A necessidade de contextualizar e usar um modelo de precificação de
ação nasce para que seja possível interpretar melhor o valor informacional da
dívida, pois grande parte dos estudos sobre o assunto foi feito utilizando uma
abordagem de curto prazo, por serem baseados na análise da variação do
preço de uma ação em janelas de tempo que incluíam anúncios de eventos
relacionados a mudanças na estrutura de capital.

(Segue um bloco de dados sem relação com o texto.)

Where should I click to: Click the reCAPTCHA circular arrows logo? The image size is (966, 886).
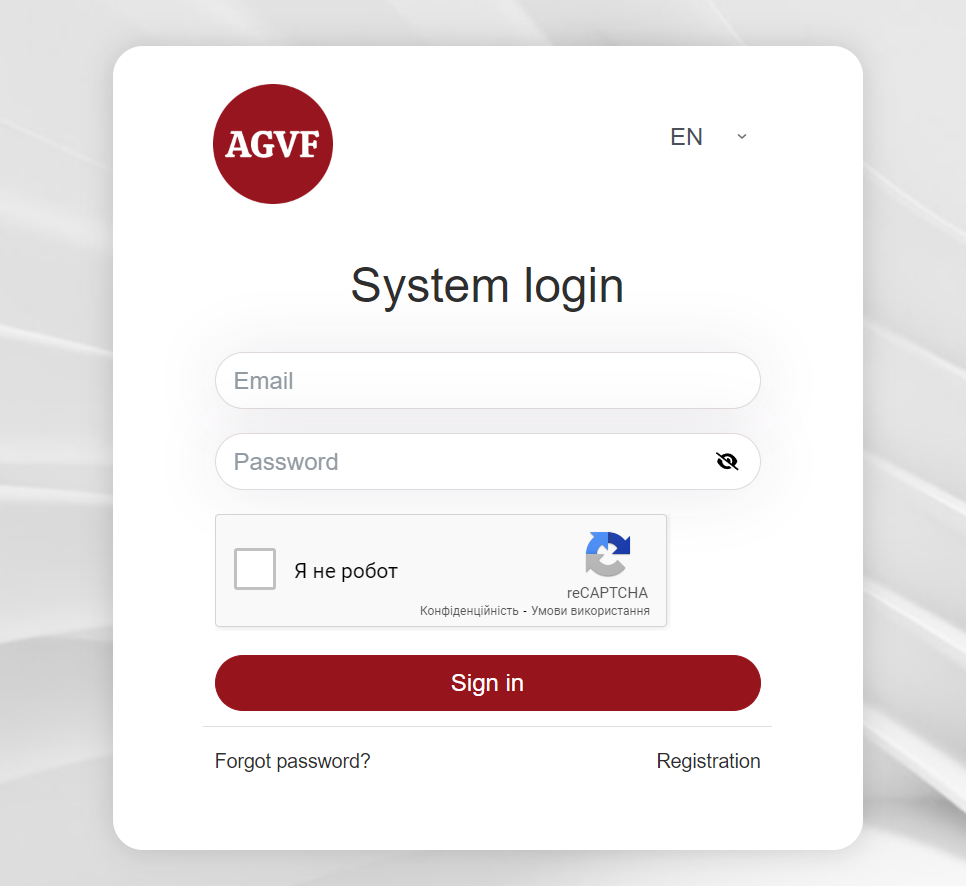(x=607, y=554)
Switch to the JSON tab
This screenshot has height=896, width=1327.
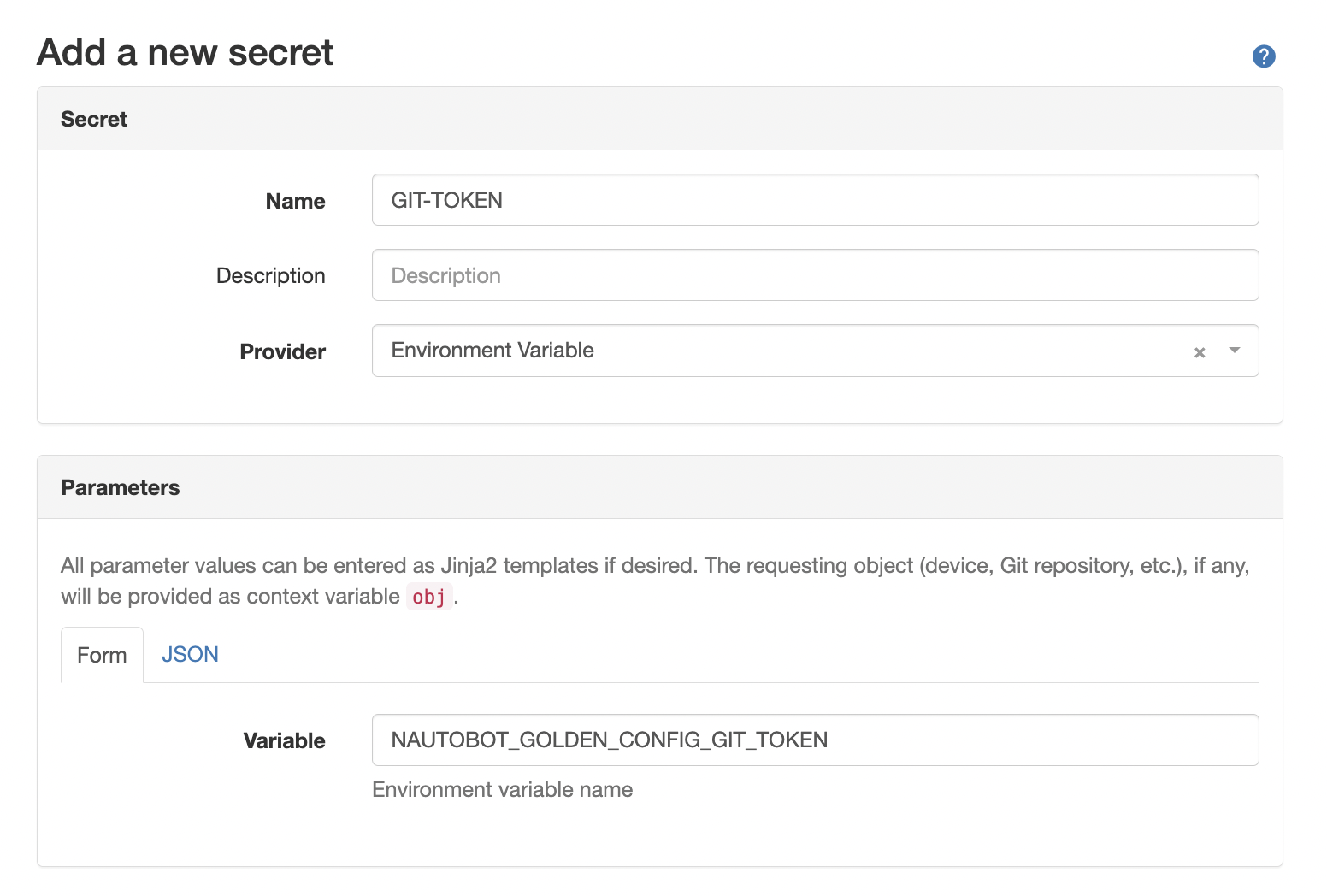click(x=190, y=654)
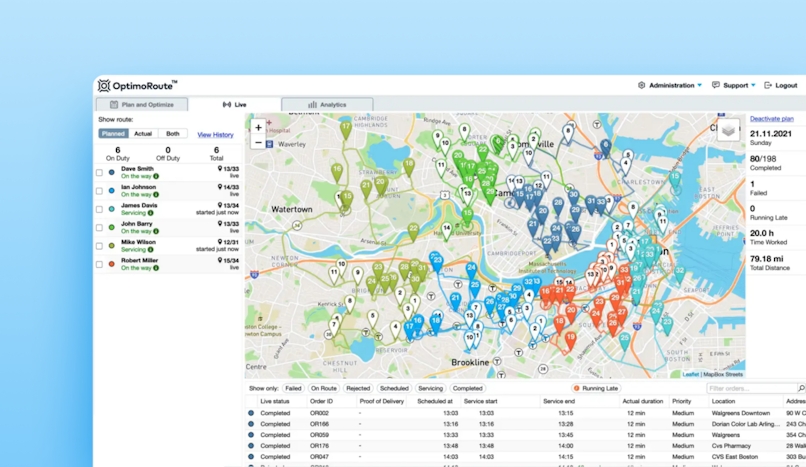This screenshot has height=467, width=806.
Task: Select the Robert Miller checkbox
Action: point(99,264)
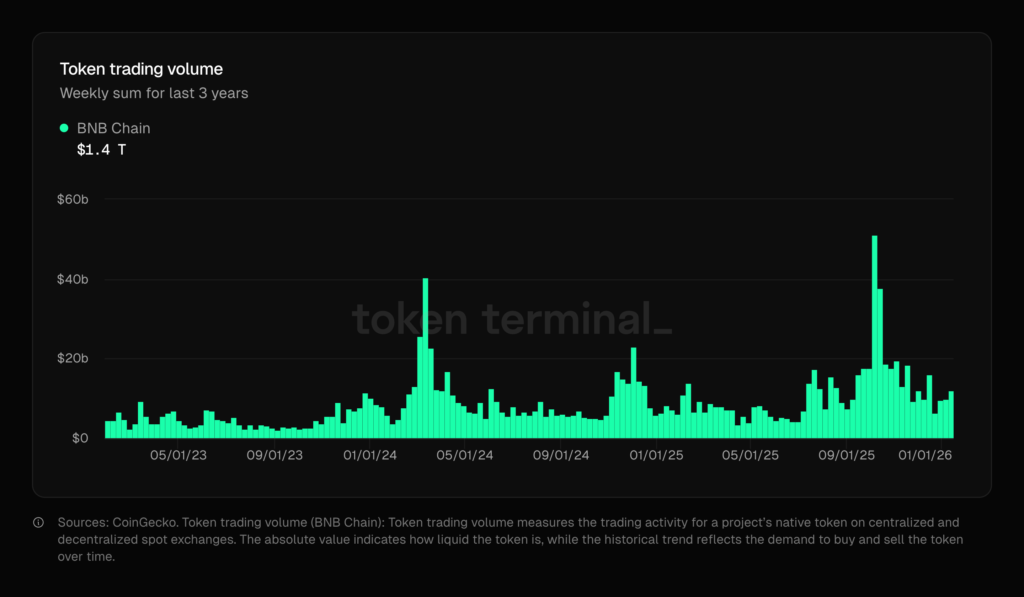Toggle the BNB Chain legend label
Screen dimensions: 1024x597
pos(113,128)
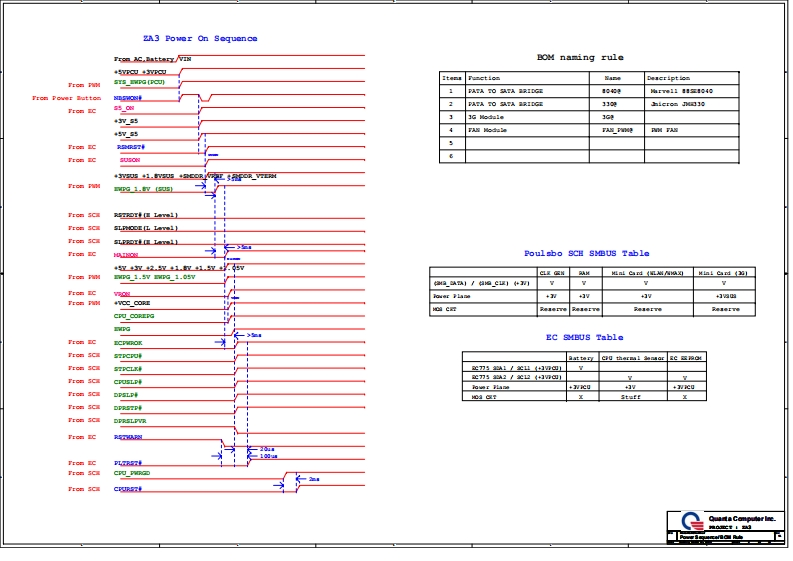
Task: Click the Quanta Computer Inc. logo
Action: pyautogui.click(x=691, y=521)
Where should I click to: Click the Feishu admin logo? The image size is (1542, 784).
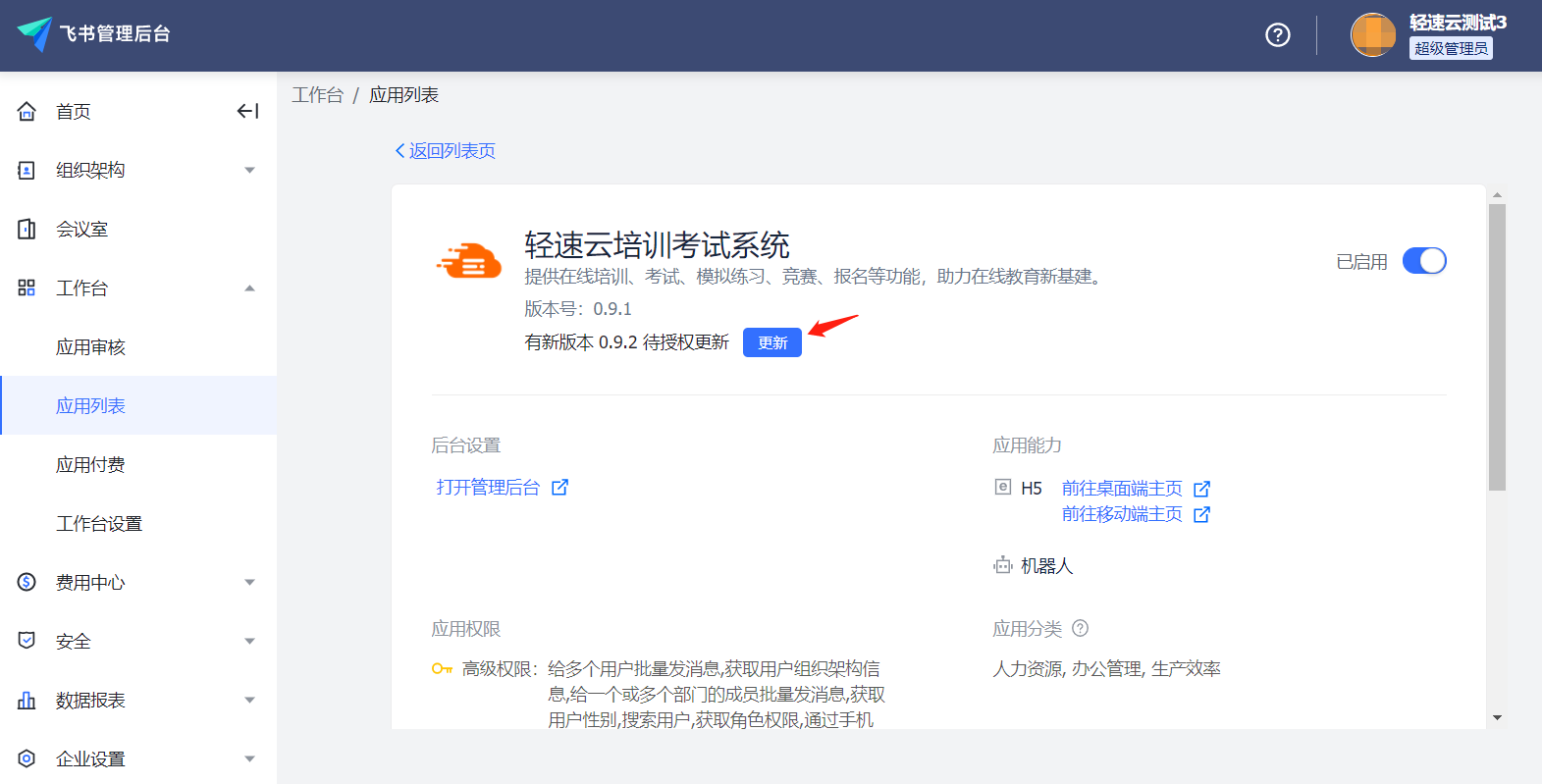coord(35,33)
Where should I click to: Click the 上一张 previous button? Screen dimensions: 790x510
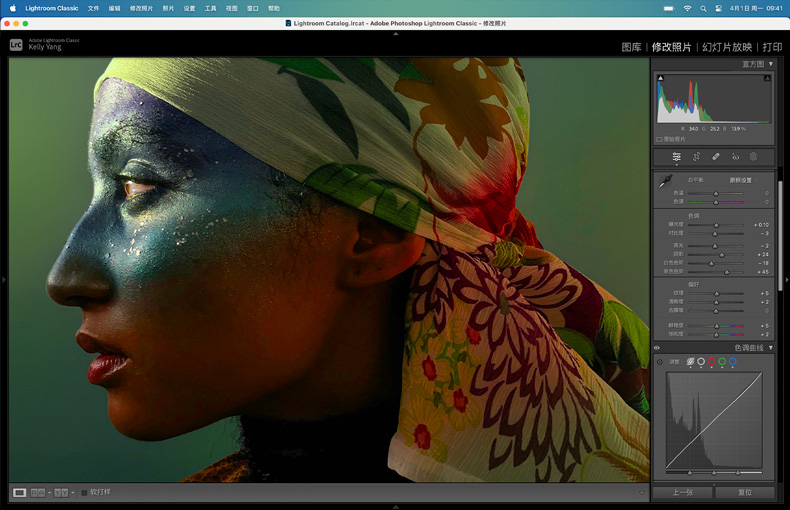tap(682, 492)
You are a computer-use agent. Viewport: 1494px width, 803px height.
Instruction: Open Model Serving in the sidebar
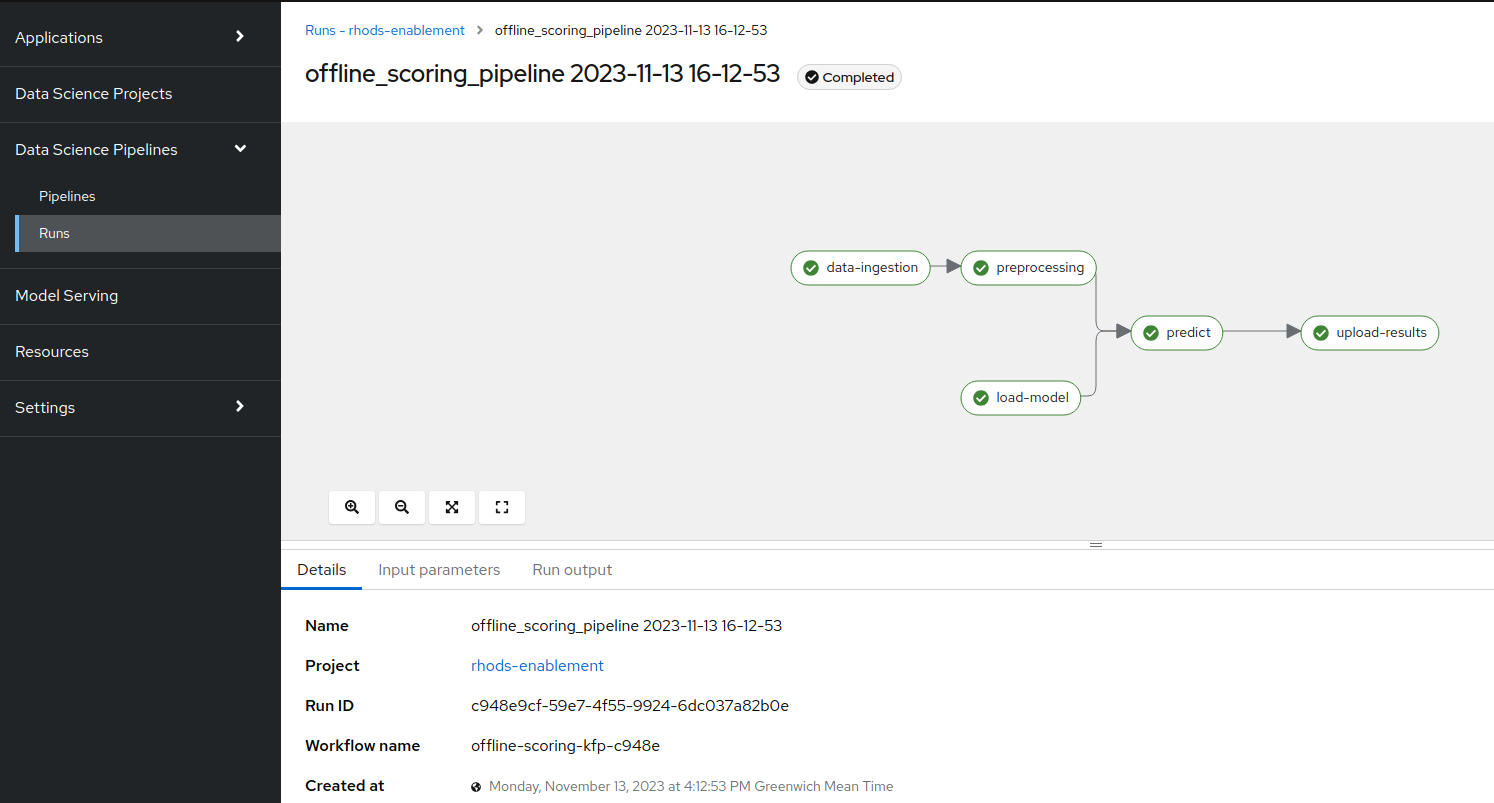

Neste estudo, assim como feito por Giner e Reverte (2001), foram
levados em consideração argumentos econômicos que justificam o uso de
capital de terceiros, como por exemplo, a teoria da estrutura “ótima” de capital,
a teoria da sinalização e a relação entre o custo da dívida (CD) e retorno sobre
investimentos (ROI).
Os resultados mostram que a decomposição da variável PL no modelo
de Ohlson (1995) em dívida e ativo é positiva, pois com essa separação foi
possível inferir que a dívida é relevante e que, ao valorar uma ação, a dívida é
avaliada de forma diferente dos ativos pelo mercado. Além disso, o impacto da
dívida no preço da ação depende da relação entre ROI e CD, sendo que
investidores pagam um ágio por ações de empresas com alavancagem positiva
para o acionista (quando ROI > CD). Com relação à teoria da estrutura “ótima”
de capital, os resultados revelam que o valor informacional da dívida não
depende do distanciamento do nível de alavancagem de seu nível meta. Por
fim, empresas com maior potencial de crescimento futuro de lucros mostraram
39
que o aumento do endividamento é percebido pelo mercado como um sinal
positivo, ao contrário daquelas com baixas perspectivas, resultado este em
linha com a teoria da sinalização.
Sobre as limitações deste estudo, vale citar a grande dependência dos
resultados relativos às proxies escolhidas para testar as teorias que justificam o
uso de capital de terceiros, há outras proxies que podem ser utilizadas para
realizar os testes. Além disso, os resultados são também bastante
dependentes do modelo de precificação de ações, que é uma versão
modificada daquele proposto por Ohlson (1995). Dessa forma, como sugestão
para estudos posteriores, é possível fazer tais análises através do modelo
completo proposto por Ohlson (1995). Adicionalmente, as proxies podem ser
calculadas por setor, ao invés de se comparar com todas as empresas.